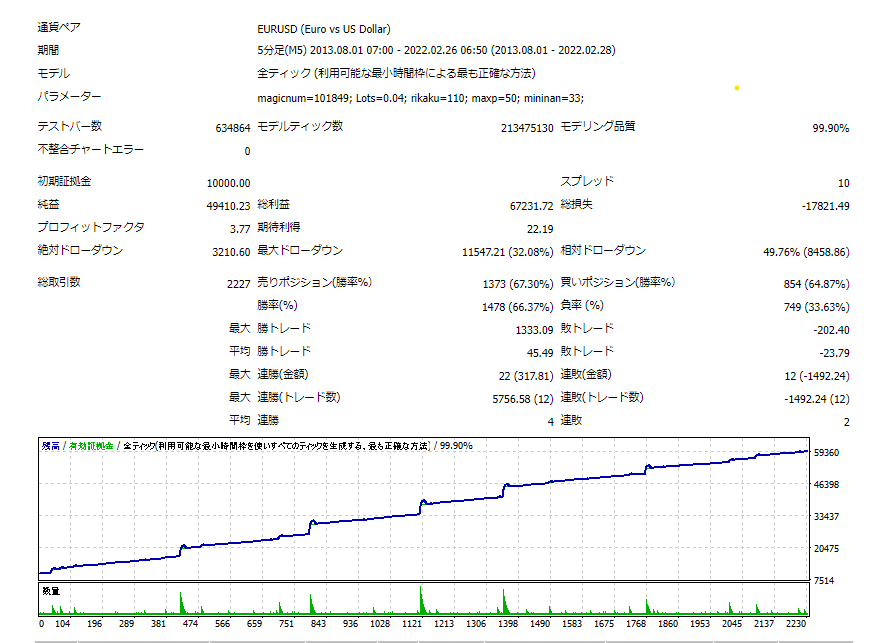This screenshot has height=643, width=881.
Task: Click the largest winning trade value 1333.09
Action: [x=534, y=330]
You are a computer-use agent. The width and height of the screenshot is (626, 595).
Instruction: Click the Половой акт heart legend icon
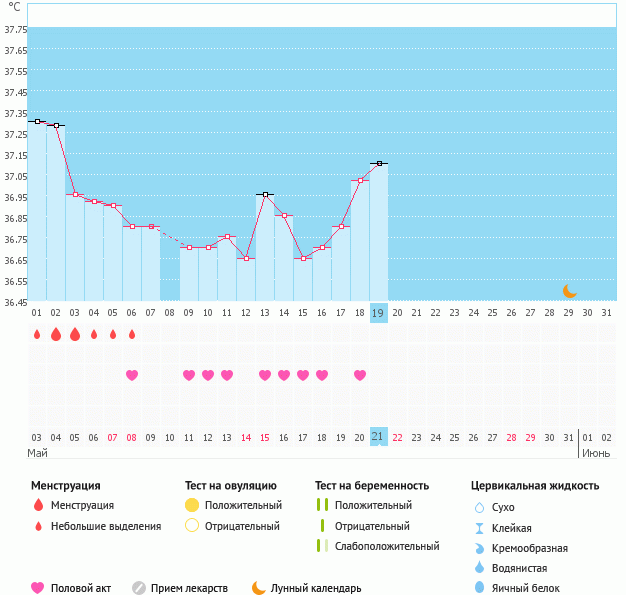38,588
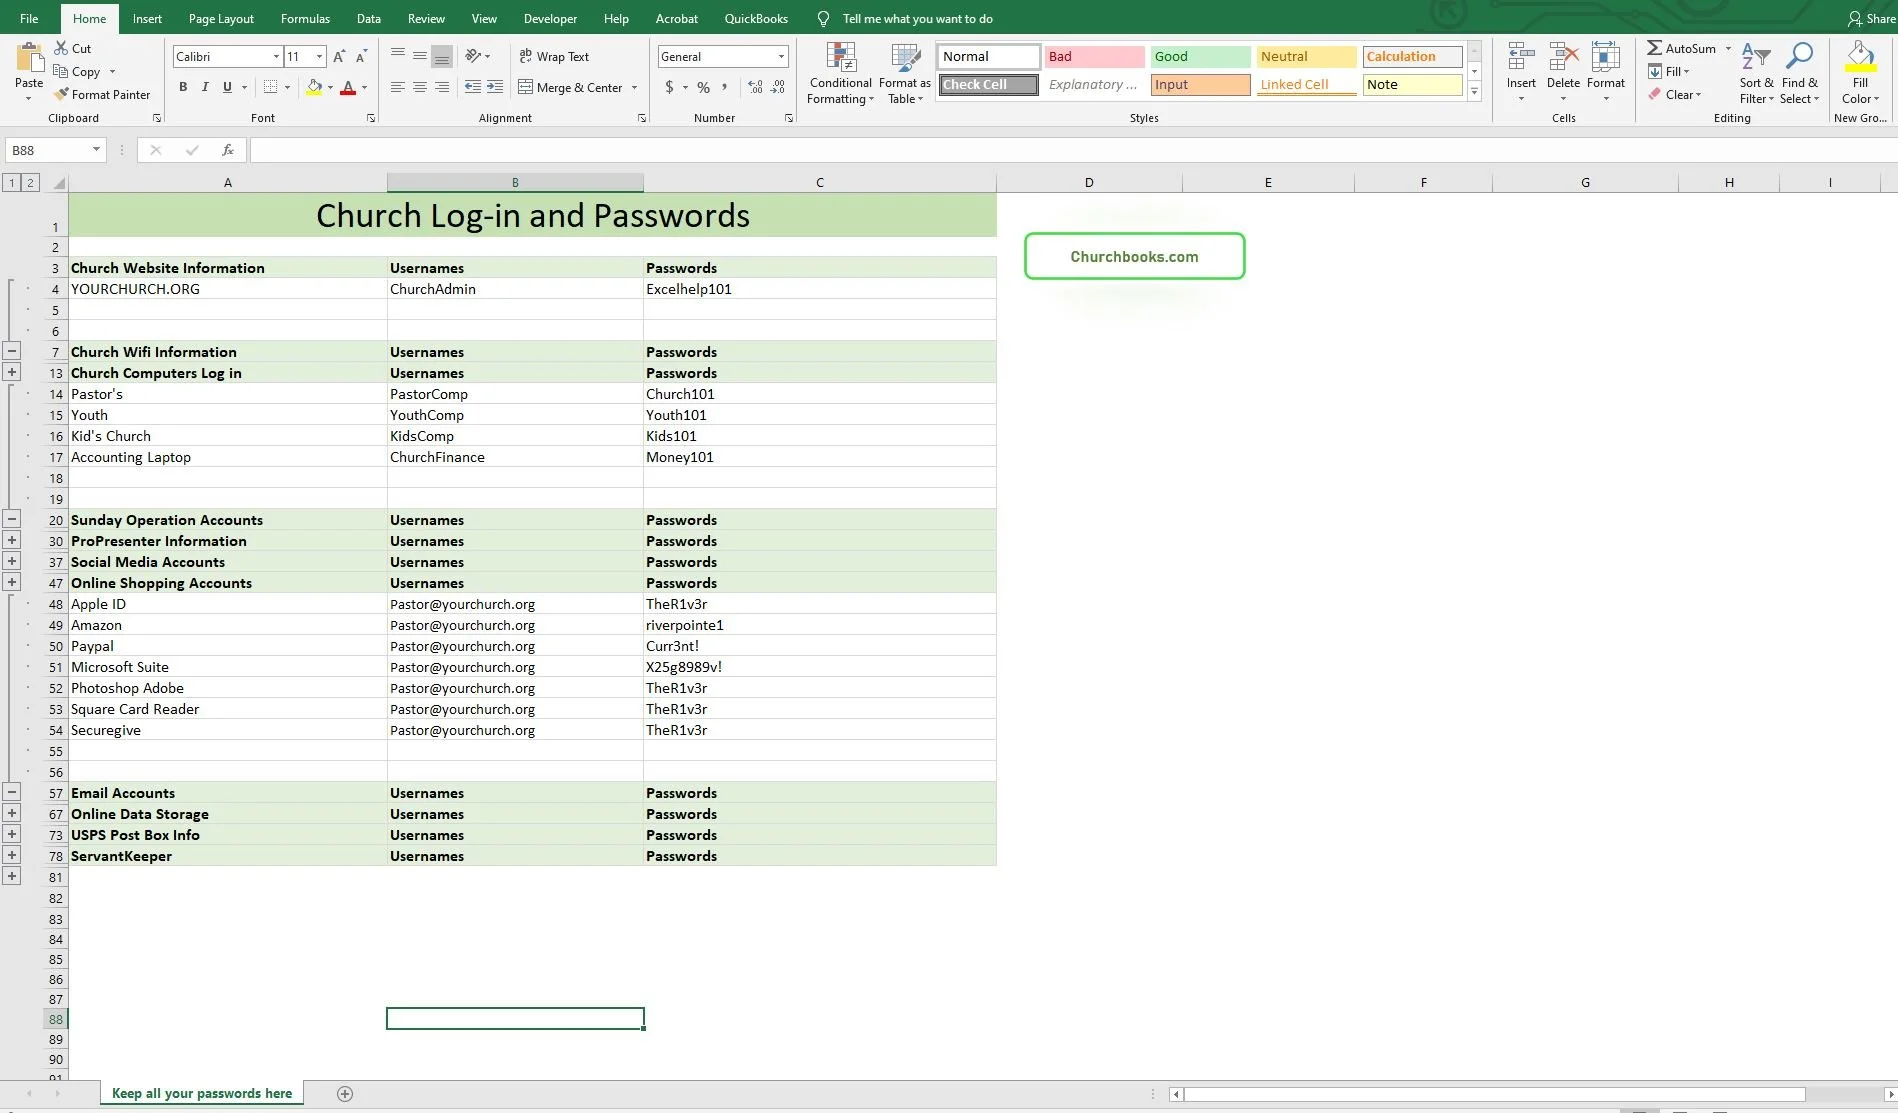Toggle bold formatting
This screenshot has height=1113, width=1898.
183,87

...

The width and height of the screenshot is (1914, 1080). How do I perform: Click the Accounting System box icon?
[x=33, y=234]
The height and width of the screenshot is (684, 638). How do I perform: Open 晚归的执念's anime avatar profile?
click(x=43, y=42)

▶ [WORK REQUIRED] Repeat the lines above word for word, starting at the line that contains "The height and" and ending at the line that contains "click(x=43, y=42)".

▶ [WORKED SOLUTION]
The height and width of the screenshot is (684, 638). How do I perform: Open 晚归的执念's anime avatar profile?
click(x=43, y=42)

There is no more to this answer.